O Medo dos Olhares

Os olhos são o espelho da alma. Pessoalmente temo o olhar humano. Ao olhar alguém nos olhos sinto como se soubessem o que estou pensando, sinto como se invadissem a minha privacidade, sinto uma espécie de medo. Não é sempre, há pessoas com as quais consigo olhar nos olhos, mas o contato dura pouco. Pergunto-me, o que um órgão ocular tem de tão especial para causar esse rebuliço mental.

Apesar de sentir o que sinto, vejo beleza no olhar humano. Posso traçar um paralelo com a obra o Senhor dos Anéis. Na obra, o olho de Sauron observa incessantemente a Terra Média em busca d'O Um Anel, um artefato mágico. Apesar do olhar do Necromante causar medo nos heróis e apreciadores da obra, é inegável sua beleza flamejante. Talvez admitir que todos vejam beleza no olhar de Sauron seja forçar a barra, mas creio que ilustra o que sinto.

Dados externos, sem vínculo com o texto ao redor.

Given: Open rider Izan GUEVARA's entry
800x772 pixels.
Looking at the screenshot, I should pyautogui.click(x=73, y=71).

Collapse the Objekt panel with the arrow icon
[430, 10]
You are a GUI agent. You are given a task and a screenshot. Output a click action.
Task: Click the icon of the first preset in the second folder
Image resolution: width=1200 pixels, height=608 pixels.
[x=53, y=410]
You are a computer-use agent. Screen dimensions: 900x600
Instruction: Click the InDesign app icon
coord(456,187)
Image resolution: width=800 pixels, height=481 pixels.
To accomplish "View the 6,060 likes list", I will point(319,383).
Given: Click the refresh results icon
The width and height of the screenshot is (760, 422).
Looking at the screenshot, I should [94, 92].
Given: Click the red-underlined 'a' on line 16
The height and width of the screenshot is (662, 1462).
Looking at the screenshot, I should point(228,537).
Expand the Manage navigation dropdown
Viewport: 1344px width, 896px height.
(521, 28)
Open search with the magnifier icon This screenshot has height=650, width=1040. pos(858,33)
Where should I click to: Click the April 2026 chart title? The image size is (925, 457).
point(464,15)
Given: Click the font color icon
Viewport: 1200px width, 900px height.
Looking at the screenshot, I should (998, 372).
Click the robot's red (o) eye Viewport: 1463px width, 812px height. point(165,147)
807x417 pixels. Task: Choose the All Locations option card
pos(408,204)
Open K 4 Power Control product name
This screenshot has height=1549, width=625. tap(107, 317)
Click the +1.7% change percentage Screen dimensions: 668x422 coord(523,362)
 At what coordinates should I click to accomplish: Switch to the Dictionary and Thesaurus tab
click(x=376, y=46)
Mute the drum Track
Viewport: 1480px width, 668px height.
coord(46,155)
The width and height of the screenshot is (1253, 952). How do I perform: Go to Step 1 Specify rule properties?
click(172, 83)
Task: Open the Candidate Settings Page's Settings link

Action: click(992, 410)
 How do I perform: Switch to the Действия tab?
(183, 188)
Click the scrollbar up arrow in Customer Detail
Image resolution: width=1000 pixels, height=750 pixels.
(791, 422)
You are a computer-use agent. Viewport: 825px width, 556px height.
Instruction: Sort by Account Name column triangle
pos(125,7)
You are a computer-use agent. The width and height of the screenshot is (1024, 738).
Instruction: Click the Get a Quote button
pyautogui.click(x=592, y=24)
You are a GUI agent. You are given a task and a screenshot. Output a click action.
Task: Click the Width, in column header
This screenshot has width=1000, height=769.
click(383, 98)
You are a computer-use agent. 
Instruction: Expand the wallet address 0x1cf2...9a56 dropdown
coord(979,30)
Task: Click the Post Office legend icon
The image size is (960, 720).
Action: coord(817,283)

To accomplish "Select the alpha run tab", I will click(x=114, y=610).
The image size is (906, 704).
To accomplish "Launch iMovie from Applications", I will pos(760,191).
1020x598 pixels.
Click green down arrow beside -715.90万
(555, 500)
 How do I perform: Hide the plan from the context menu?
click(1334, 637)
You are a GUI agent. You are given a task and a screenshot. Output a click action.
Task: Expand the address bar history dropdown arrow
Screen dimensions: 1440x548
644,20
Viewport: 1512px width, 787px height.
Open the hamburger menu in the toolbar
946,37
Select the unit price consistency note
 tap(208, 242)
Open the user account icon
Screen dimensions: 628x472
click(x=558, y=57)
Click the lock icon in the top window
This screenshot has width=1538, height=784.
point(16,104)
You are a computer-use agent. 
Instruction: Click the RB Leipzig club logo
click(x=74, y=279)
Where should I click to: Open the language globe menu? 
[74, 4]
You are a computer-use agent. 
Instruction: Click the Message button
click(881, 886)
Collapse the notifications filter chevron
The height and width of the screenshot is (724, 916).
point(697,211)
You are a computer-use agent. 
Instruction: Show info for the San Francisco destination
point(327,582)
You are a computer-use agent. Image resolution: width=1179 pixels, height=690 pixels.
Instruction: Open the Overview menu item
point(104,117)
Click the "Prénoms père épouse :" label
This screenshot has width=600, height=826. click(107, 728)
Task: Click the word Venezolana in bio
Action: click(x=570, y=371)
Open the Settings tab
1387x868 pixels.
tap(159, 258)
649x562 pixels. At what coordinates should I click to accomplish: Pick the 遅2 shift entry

                                        Resultado de imagem para olho de sauron


O ritual de fotografia, costumeiramente requer que o olhar do fotografado se volte para a lente da câmera, poses e sorrisos são opcionais. Para mim, tais fotos são antinaturais. Quero dizer, o costume manda olhar em direção a lente e sorrir. Não se age assim, normalmente. Vejo beleza na naturalidade do olhar. Uma pessoa com um olhar melacólico desperta tamanha curiosidade que não consigo parar de olhar. O olhar concentrado, desperta fascinação. O olhar de supresa e alegria, despertam entusiasmo. Nessas situações em que sou mero observador, fico calmo ao mesmo tempo eufórico, como se o ato de observar me tornasse o mais digno dos seres, sinto-me grato por testemunhar tal fenômeno, fenômeno esse que dura um instante. Quando o olhar se dirige a mim, quando sou o receptor dessa beleza, vem o medo, como se pudessem ler meus pensamentos, como se não fosse digno de receber o olhar da natureza.



O ato de me fitarem, me desconstrói. De modo, que não sei agir com segurança, não sei o que dizer, me perco no que estava dizendo, preciso me concentrar muito. Um sufoco! Preciso resolver essa questão com um terapeuta. Eu preciso viver, é uma etapa que todos precisam passar para encontrar com a morte. Nesse processo, é preciso enfrentar as dificuldades como um hooligan enfurecido.

Dos tipos de olhares que eu mais acho atrativos, está o olhar de peixe morto. Também conhecido como olhos de cigana ou olhos de ressaca. Não sei como eu poderia explicar o fenômeno, o olhar de peixe morto é como se alguém estivesse cansado. Mas não está. É como um constante olhar melancólico, até mesmo quando o dono do olhar sorri. É tão bonito! Talvez isso se deva à minha ansiedade, tenho medo de muitas pessoas. As pessoas com olhar de peixe morto representam constante calma em seu semblante, no fundo talvez eu deseje ter esse tipo de pessoa por perto, pessoas que anulem uma parte da minha ansiedade ao ter que interagir com humanos.




Ao ler Dom Casmurro, no ensino médio, as passagens que falavam do olhar de Capitu ficaram mais presentes em minha memória. Por vezes, a imagem lasciva dos olhos de Capitu permeia meus pensamentos pervertidos. Bem sei que é uma personagem criada num romance antigo, o qual ninguém gosta de ler porque é obrigado pelos professores, mas permanece atual esse arquétipo da mulher autêntica, valente, misteriosa e indescifrável. Você traiu, Capitu? Nunca saberei.Seu olhar é indecifrável. Na minha mente, Capitu traiu! Consumou o ato não só com Escobar, mas com Sancha também. Sei que é pecado pensar essas coisas, mas não posso evitar, meu bom Deus. Quantas Capitus não encontrei nessas duas décadas? Olhares calmos, misteriosos. Não consigo me comunicar com as Capitus, talvez isto seja uma das minhas frustrações. Depois de atingir a casa dos 20 anos, percebo que me tornei um MADAO, talvez um Übermensch contemporâneo. Pretendo fazer um texto sobre o termo MADAO oriundo da filosofia japonesa.






O próprio Machado tinha olhar de peixe morto.